The answer is CELLector.
What is CELLector?
CELLector is a new computational tool that enables researchers to select the most clinically relevant cancer cell lines for in vitro experiments. CELLector is open source and available as:
The selection of cell lines is done in a data driven manner without the need of expert knowledge of the genomic alterations known to have a specific functional role in the tumour (sub)type under consideration.
CELLector enables estimation of the genomic diversity of the patient cohort, and address the following questions:
- What are the most prevalent tumour molecular subtypes?
- Do the existing cell lines capture the genomic heterogeneity of a clinical population? If so, to what extent?
- How many models are required to capture the genomic diversity of the clinical population?
- Which tumour molecular subtypes (if any) do lack representative in vitro models? This means that these subtypes would not be experimentally tested.
CELLector analysis can also be tailored to fit the context of your own study.
How does it work?
CELLector has two modules. Firstly, the algorithm recursively identifies the most frequently occurring sets of genomic alterations in the selected cohort of patients.
The tool then divides this cohort into distinct tumour subpopulations with defined genomic signatures. These subpopulations form a CELLector search space, which is then used in the second module.
The second module examines the identified genomic signatures in cancer cell lines to identify the best-representative models for each patient subpopulation.
CELLector builds on genomic data, including somatic mutations and copy number alterations for high-confidence cancer genes, and altered chromosomal segments, referred to as cancer functional events (CFEs) described in the paper A Landscape of Pharmacogenomic Interactions in Cancer.
If you have your own reference data, you can also use CELLector to select cell lines from your in-house generated data or novel large genomics datasets.
A CELLector use case
Let’s say that we want to identify the most clinically relevant microsatellite instable (MSI) cell lines that capture the genomic diversity of a sub-cohort of colorectal cancer patients that harbour BRAF mutations. The BRAF mutant colorectal cancer has:
- Low prevalence (5%- 8%)
- Very poor prognosis
- No effective therapy
To start, we have to tune the model selection analysis. In this example we want to guide the selection based on somatic mutations prevalent in at least 5% of the considered clinical population and focus only on MSI cell lines. Here is how the output looks like:
CELLector output explained
The output from the first module is represented as a sunburst, and each segment represents a tumour subpopulation defined by a genomic alteration. Note that the sunburst visualisation nicely captures the prevalence and hierarchical co-occurrence of the identified tumour subpopulations in respect to the whole cohort.

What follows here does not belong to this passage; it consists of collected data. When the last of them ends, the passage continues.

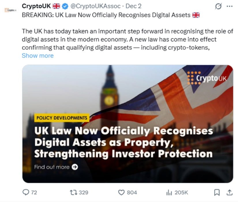The height and width of the screenshot is (202, 238).
Task: Bookmark this CryptoUK post
Action: tap(217, 192)
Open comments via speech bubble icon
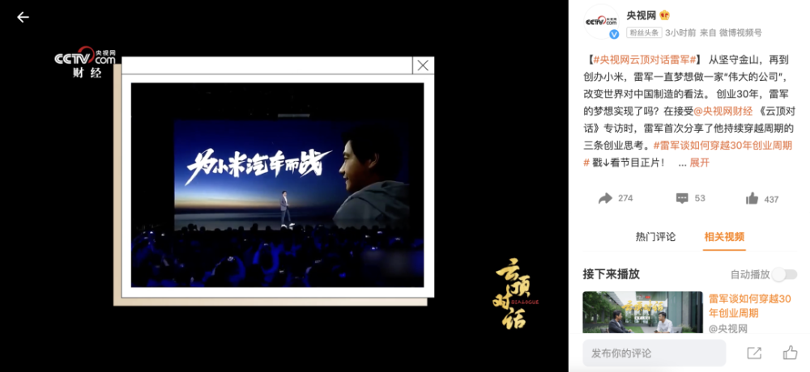 coord(682,199)
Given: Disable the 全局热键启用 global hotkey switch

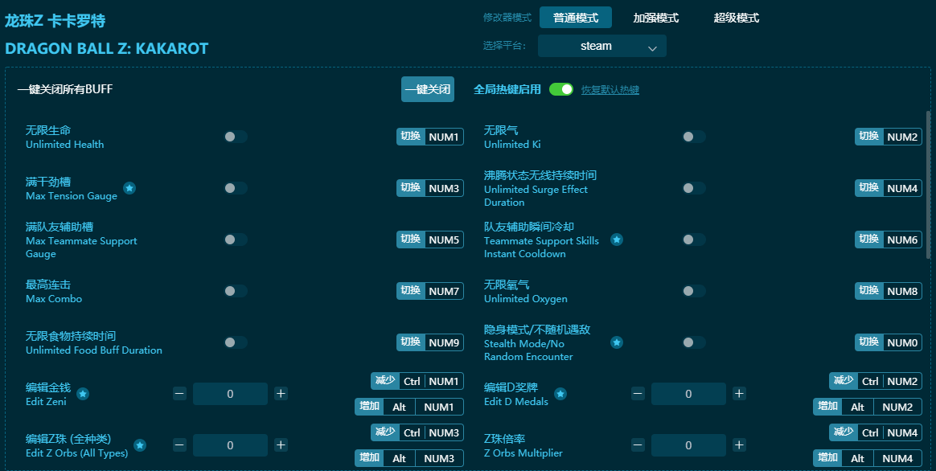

The table next to the sunburst visualisation above is called Cell Map and summarises the output of the second module, ranking the cell lines that should be selected first. In Cell Map table, you can see both the prevalence of each tumour subpopulation and the complete set of genomic alterations (e.g. signatures) defining each tumour subpopulation. Each of the corresponding subpopulations are colour-coded.
Take home message
Appropriate selection of the most clinically relevant cancer models should enhance the successful translation of novel drugs to the patients. Appliying CELLector in early stages of your in vitro study design should maximize the chances of successful treatment.
Hope you can share this tool with your colleagues and if you want to find out more about CELLector and how it brides cancer patient genomics with cell line based pharmacogenomics, please check out our publication in Cell Systems 2020.
CELLector is part of the Sanger Cancer Dependency Map portfolio of computational tools. CELLector has been developed and it is maintained by the Cancer Dependency Map Analytics team at the Wellcome Sanger Institute.
This post was updated on 25/01/2021 with links to the published article and the new version of the R Shiny app.